§ **Instructions to follow**
Please give the count of lines in the listing underneath that hold "computer", leaving out everything else.

____

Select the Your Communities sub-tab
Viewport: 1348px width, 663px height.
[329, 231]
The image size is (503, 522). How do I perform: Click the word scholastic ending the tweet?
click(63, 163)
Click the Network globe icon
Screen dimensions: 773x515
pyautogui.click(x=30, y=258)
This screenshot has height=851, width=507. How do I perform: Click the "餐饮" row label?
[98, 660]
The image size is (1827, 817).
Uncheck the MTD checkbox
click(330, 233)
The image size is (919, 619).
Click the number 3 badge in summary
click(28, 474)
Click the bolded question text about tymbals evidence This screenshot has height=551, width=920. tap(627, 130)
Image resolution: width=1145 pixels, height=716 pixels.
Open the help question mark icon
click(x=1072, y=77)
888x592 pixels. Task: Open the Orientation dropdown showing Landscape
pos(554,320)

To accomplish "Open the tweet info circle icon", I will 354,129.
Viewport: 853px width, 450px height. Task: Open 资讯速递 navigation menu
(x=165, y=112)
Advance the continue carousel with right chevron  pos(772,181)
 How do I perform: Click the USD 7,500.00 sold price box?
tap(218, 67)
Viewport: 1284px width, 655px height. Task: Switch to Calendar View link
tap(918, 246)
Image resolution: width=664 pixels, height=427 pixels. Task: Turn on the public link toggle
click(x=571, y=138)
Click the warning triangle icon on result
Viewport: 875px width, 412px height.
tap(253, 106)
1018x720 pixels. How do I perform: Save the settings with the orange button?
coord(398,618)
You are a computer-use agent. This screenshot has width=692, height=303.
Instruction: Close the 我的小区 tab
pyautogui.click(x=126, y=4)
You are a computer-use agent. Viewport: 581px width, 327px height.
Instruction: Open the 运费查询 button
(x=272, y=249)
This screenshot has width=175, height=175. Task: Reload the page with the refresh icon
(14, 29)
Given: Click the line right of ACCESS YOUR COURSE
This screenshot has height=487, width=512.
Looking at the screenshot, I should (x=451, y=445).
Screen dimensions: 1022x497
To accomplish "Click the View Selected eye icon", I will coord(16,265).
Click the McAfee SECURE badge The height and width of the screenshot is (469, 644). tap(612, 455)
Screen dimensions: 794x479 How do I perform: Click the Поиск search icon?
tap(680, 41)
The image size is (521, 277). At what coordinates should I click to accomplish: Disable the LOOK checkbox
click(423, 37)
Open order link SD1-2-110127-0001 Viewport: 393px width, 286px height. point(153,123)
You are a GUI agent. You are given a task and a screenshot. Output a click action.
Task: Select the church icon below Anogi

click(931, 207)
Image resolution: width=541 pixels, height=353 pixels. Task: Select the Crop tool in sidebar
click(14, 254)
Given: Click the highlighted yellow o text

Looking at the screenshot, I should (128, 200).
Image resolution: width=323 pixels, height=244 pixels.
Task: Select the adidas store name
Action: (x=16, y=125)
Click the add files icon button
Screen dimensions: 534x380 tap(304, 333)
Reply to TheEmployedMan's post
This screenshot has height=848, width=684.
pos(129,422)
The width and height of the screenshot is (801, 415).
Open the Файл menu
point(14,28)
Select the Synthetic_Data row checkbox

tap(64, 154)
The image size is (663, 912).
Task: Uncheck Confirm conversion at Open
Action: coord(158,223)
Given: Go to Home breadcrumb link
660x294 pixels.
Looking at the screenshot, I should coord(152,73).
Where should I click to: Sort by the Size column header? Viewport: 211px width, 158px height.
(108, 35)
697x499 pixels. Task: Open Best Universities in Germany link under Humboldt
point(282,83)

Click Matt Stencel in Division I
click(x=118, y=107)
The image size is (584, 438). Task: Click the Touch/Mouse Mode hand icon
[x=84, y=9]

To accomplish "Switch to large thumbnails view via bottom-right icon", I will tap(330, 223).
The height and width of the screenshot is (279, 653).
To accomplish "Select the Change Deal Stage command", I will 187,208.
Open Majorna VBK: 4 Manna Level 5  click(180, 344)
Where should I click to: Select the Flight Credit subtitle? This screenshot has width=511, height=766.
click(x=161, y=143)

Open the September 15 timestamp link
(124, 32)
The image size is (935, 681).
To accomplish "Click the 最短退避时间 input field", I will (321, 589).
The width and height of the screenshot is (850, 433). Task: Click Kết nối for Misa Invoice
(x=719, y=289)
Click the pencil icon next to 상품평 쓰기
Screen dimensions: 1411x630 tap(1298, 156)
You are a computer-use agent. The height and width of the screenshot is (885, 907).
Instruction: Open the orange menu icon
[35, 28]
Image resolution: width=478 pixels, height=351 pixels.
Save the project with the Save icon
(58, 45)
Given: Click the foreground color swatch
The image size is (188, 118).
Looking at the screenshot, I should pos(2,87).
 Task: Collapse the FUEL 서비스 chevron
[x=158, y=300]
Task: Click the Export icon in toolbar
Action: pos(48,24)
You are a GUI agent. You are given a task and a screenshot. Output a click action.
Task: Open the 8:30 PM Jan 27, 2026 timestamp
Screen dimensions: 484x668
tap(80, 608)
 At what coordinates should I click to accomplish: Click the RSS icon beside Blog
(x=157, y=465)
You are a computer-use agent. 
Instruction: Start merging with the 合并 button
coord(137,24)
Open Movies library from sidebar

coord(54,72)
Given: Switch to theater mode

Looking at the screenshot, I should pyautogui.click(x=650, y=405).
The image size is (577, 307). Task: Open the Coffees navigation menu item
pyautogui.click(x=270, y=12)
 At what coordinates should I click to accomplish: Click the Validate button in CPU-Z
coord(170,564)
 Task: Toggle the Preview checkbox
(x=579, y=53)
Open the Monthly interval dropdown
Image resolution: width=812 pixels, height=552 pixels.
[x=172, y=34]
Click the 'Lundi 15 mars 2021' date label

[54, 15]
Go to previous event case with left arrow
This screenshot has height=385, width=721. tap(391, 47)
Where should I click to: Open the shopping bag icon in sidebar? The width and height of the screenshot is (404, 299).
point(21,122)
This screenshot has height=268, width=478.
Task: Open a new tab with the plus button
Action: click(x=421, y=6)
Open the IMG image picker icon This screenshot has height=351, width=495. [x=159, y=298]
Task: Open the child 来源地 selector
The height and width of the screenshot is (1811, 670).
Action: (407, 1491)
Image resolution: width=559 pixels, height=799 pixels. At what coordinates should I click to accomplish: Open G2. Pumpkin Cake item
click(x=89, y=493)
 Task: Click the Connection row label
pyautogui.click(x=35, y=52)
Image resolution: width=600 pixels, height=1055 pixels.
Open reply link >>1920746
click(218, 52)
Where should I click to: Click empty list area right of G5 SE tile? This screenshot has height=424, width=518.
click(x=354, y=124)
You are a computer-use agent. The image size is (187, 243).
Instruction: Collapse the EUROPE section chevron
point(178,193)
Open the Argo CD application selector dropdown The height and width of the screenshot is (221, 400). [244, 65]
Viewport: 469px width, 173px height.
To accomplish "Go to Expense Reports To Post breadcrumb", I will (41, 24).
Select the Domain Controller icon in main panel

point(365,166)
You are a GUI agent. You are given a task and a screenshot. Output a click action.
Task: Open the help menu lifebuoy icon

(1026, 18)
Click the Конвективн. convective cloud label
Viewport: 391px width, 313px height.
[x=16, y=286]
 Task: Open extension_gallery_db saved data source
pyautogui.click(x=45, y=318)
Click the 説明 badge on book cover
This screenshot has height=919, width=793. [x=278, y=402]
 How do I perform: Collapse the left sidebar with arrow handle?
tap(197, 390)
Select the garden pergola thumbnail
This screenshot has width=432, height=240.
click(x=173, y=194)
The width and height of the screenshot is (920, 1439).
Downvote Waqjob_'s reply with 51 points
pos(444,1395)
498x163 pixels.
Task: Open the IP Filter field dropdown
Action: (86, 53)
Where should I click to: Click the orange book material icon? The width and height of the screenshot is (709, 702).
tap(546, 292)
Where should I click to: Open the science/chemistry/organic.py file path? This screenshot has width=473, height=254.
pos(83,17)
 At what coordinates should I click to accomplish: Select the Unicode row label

____

§ **Solved exercise**
5